In those four weeks, I went through the junk mail folder to which I had re-routed Facebook emails for some time and had a closer look.
There were numerous "do you know <person name>", there were a few "<person name> has added you as a friend". I knew not a single person named there.
I asked myself, should digital privacy rights include the right to the data created by an impostor?
And I believe, the answer should be a resounding yes.
The Facebook account is gone, and I will likely never know what Other Me said and did. Did Other Me do or try to do something illegal? Will Other Me's actions come back to haunt me?
How? In the form of being pulled off and airplane and asked nasty questions? In the form of a series of calls from a collection agency?
Can someone please introduce legislation that mandates transmission of the doppelgaengers' data trails to the person who was doppelganged. I do not want the yacht, the 10 kilos of Gold, or the magazine subscription Other Me takes out in my name. I want the data.

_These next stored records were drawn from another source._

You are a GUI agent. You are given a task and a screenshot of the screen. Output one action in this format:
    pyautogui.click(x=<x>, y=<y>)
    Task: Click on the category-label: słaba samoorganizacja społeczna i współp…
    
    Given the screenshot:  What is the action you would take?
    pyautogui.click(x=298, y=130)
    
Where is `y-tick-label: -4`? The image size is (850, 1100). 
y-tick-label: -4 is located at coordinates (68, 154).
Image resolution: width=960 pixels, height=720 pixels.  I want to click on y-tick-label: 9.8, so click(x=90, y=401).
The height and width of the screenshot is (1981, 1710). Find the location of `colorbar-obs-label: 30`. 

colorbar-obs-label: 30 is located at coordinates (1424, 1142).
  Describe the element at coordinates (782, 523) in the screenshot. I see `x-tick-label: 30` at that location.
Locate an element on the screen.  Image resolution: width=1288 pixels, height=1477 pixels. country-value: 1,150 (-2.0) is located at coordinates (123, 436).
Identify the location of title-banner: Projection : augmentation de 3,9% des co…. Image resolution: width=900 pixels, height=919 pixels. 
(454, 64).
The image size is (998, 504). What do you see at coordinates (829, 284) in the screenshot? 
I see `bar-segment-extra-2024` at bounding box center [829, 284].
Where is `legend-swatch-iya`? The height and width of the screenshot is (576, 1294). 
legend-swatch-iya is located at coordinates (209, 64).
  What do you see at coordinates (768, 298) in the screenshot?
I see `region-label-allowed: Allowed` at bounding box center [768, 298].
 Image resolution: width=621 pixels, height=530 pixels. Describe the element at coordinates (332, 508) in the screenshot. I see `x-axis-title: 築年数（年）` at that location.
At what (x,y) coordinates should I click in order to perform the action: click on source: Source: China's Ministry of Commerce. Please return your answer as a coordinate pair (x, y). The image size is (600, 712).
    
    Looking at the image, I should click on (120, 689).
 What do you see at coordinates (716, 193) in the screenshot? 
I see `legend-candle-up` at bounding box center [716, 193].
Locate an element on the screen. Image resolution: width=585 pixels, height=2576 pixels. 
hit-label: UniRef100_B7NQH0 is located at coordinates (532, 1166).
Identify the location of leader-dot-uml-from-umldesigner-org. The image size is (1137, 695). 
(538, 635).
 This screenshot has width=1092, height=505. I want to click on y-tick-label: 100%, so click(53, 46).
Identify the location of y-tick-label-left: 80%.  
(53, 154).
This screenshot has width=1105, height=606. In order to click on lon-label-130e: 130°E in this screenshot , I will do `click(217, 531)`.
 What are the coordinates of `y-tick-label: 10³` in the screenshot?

No, don't even think of saying that this could compromise the privacy of Other Me.
The increasing persistence and interconnectedness of data, combined with advanced ways of re-attaching all sorts of data to a person, are somewhat disconcerting to me.
Give me the data, so that I can at least see who my new friends and business partners were, so that I have something, anything, to show if I run into problems.
So, if you want my name and birthday, you owe me.
One more thing: I never use my real, real name or my real, real birthday on the net for anything but official needs.
And the reason is that out of all the billions of people alive right now, there is just one who has that name. I am not John Miller or Henry Smith, my name is as unique as, say, Lady Gaga.